Short task 1 » From the entries below, give the part that opens with the line containing "Turnout (254, 477)" and runs through the end of the entries as a numbered list, leaving out blank lines and pictures.

-- start of Page extract --

Normally, as you move through these steps, you will find yourself jumping between different software stacks. Step 1 requires a lot of web scraping. Web scraping is a very common problem, and there are tools in almost every programming language to scrape the Web (if you are already using Python, you would probably choose Beautiful Soup or Scrapy). Steps 2 and 3 involve solving a machine learning problem and require the use of sophisticated mathematical languages or frameworks, such as Weka or MATLAB, which are only a few of the vast variety of tools that provide machine learning functionality. Similarly, step 4 can be implemented in many ways using many different tools. There isn't one right answer. Since this is a problem that has been amply studied and solved (to a reasonable extent) by a lot of scientists and software developers, getting a working solution would not be difficult. However, there are issues, such as stability and scalability, that might severely restrict your choice of programming languages, web frameworks, or machine learning algorithms in each step of the problem. This is where Python wins over most other programming languages. All the preceding steps (and more) can be accomplished with only Python and a few third-party Python libraries. This flexibility and ease of developing software in Python is precisely what makes it a comfortable host for a scientific computing ecosystem. A very interesting interpretation of Python's prowess as a mature application development language can be found in Python Data Analysis, Ivan Idris, Packt Publishing. Precisely, Python is a language that is used for rapid prototyping, and it is also used to build production-quality software because of the vast scientific ecosystem it has acquired over time. The cornerstone of this ecosystem is NumPy.

Numerical Python (NumPy) is a successor to the Numeric package. It was originally written by Travis Oliphant to be the foundation of a scientific computing environment in Python. It branched off from the much wider SciPy module in early 2005 and had its first stable release in mid-2006. Since then, it has enjoyed growing popularity among Pythonists who work in the mathematics, science, and engineering fields. The goal of this book is to make you conversant enough with NumPy so that you're able to use it and can build complex scientific applications with it.

The scientific Python stack


Let's begin by taking a brief tour of the Scientific Python (SciPy) stack.

-- end of Page extract --
-- start of Provided data --

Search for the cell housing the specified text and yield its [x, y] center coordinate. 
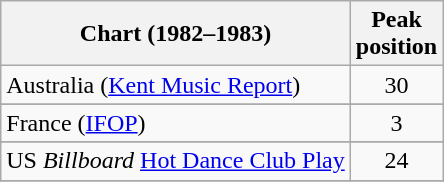
30 [396, 85]
Peakposition [396, 34]
France (IFOP) [176, 123]
US Billboard Hot Dance Club Play [176, 161]
3 [396, 123]
Chart (1982–1983) [176, 34]
24 [396, 161]
Australia (Kent Music Report) [176, 85]
Extract the [X, Y] coordinate from the center of the cell holding the provided text.  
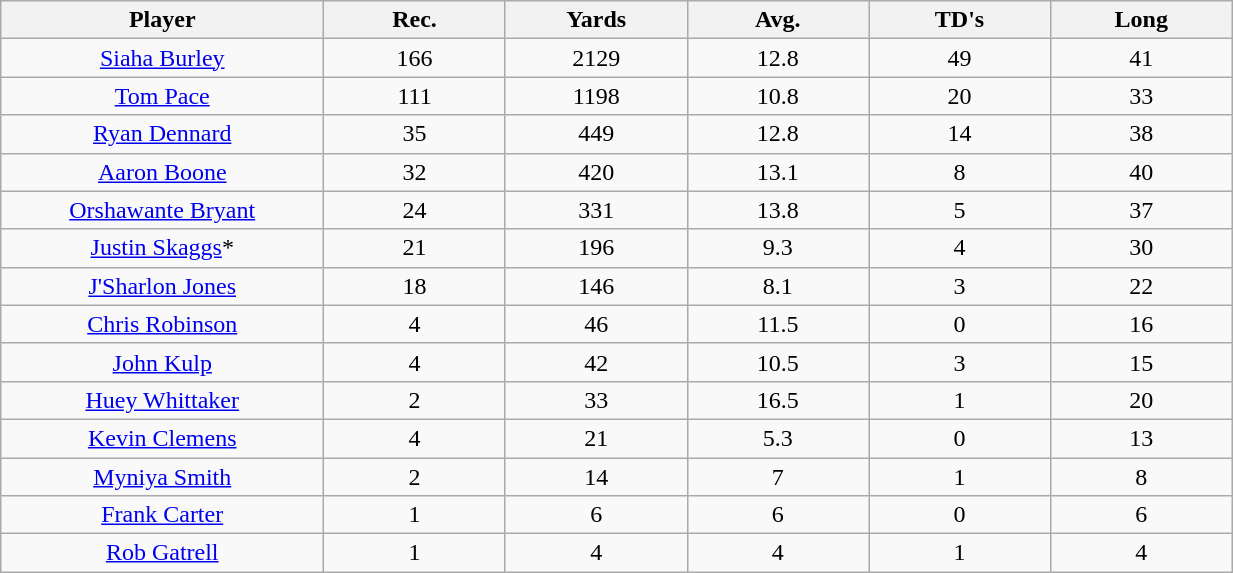
331 [596, 210]
46 [596, 324]
16.5 [778, 400]
Rob Gatrell [162, 553]
Aaron Boone [162, 172]
11.5 [778, 324]
2129 [596, 58]
1198 [596, 96]
111 [415, 96]
196 [596, 248]
8.1 [778, 286]
Long [1141, 20]
Rec. [415, 20]
Ryan Dennard [162, 134]
49 [960, 58]
Tom Pace [162, 96]
5.3 [778, 438]
420 [596, 172]
30 [1141, 248]
Kevin Clemens [162, 438]
Yards [596, 20]
7 [778, 477]
5 [960, 210]
13.8 [778, 210]
Avg. [778, 20]
10.5 [778, 362]
John Kulp [162, 362]
TD's [960, 20]
15 [1141, 362]
10.8 [778, 96]
32 [415, 172]
24 [415, 210]
166 [415, 58]
38 [1141, 134]
Player [162, 20]
146 [596, 286]
41 [1141, 58]
13.1 [778, 172]
18 [415, 286]
Myniya Smith [162, 477]
Orshawante Bryant [162, 210]
Justin Skaggs* [162, 248]
22 [1141, 286]
Siaha Burley [162, 58]
40 [1141, 172]
42 [596, 362]
35 [415, 134]
9.3 [778, 248]
Huey Whittaker [162, 400]
13 [1141, 438]
37 [1141, 210]
Frank Carter [162, 515]
449 [596, 134]
Chris Robinson [162, 324]
J'Sharlon Jones [162, 286]
16 [1141, 324]
Provide the (x, y) coordinate of the cell's center where the given text is located.  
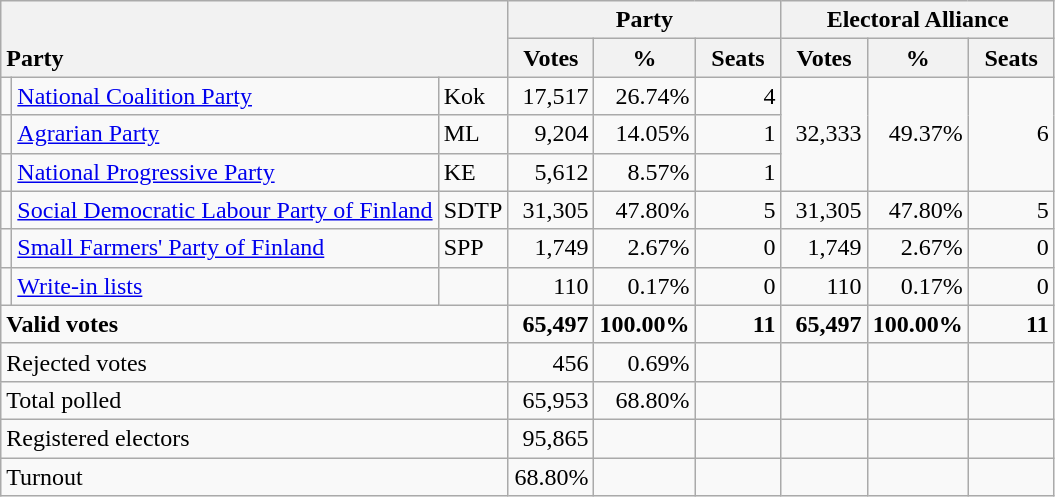
Turnout (254, 477)
Small Farmers' Party of Finland (225, 248)
Rejected votes (254, 362)
17,517 (551, 96)
SPP (473, 248)
Agrarian Party (225, 134)
9,204 (551, 134)
95,865 (551, 438)
National Progressive Party (225, 172)
0.69% (644, 362)
456 (551, 362)
Electoral Alliance (918, 20)
Social Democratic Labour Party of Finland (225, 210)
49.37% (918, 134)
5,612 (551, 172)
Registered electors (254, 438)
8.57% (644, 172)
Kok (473, 96)
SDTP (473, 210)
KE (473, 172)
National Coalition Party (225, 96)
65,953 (551, 400)
Valid votes (254, 324)
6 (1011, 134)
26.74% (644, 96)
Write-in lists (225, 286)
32,333 (824, 134)
14.05% (644, 134)
ML (473, 134)
Total polled (254, 400)
4 (738, 96)
Pinpoint the cell where the given text exists, returning its (x, y) midpoint coordinate. 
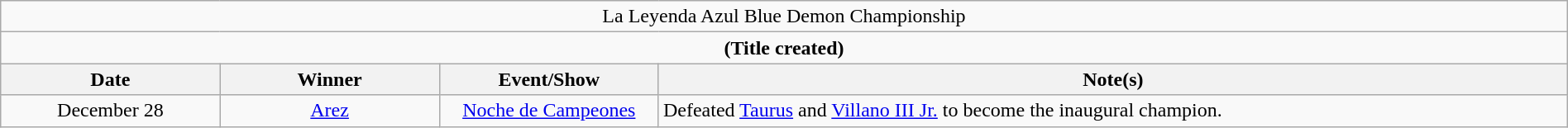
December 28 (111, 111)
Noche de Campeones (549, 111)
Date (111, 79)
Defeated Taurus and Villano III Jr. to become the inaugural champion. (1113, 111)
Winner (329, 79)
Note(s) (1113, 79)
(Title created) (784, 48)
La Leyenda Azul Blue Demon Championship (784, 17)
Event/Show (549, 79)
Arez (329, 111)
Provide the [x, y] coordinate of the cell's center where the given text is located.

-- end of Provided data --

Short task 2 »
Answer from the passage on Python and NumPy:
(a) Which two tools does it suggest for web scraping in Python?
(b) Who originally wrote NumPy?
(c) When did NumPy have its first stable release?

Exercise output 1 »
1. Turnout (254, 477)
2. Small Farmers' Party of Finland (225, 248)
3. Rejected votes (254, 362)
4. 17,517 (551, 96)
5. SPP (473, 248)
6. Agrarian Party (225, 134)
7. 9,204 (551, 134)
8. 95,865 (551, 438)
9. National Progressive Party (225, 172)
10. 0.69% (644, 362)
11. 456 (551, 362)
12. Electoral Alliance (918, 20)
13. Social Democratic Labour Party of Finland (225, 210)
14. 49.37% (918, 134)
15. 5,612 (551, 172)
16. Registered electors (254, 438)
17. 8.57% (644, 172)
18. Kok (473, 96)
19. SDTP (473, 210)
20. KE (473, 172)
21. National Coalition Party (225, 96)
22. 65,953 (551, 400)
23. Valid votes (254, 324)
24. 6 (1011, 134)
25. 26.74% (644, 96)
26. Write-in lists (225, 286)
27. 32,333 (824, 134)
28. 14.05% (644, 134)
29. ML (473, 134)
30. Total polled (254, 400)
31. 4 (738, 96)
32. Pinpoint the cell where the given text exists, returning its (x, y) midpoint coordinate. 
33. December 28 (111, 111)
34. Noche de Campeones (549, 111)
35. Date (111, 79)
36. Defeated Taurus and Villano III Jr. to become the inaugural champion. (1113, 111)
37. Winner (329, 79)
38. Note(s) (1113, 79)
39. (Title created) (784, 48)
40. La Leyenda Azul Blue Demon Championship (784, 17)
41. Event/Show (549, 79)
42. Arez (329, 111)
43. Provide the [x, y] coordinate of the cell's center where the given text is located.

Exercise output 2 »
(a) Beautiful Soup or Scrapy
(b) Travis Oliphant
(c) In mid-2006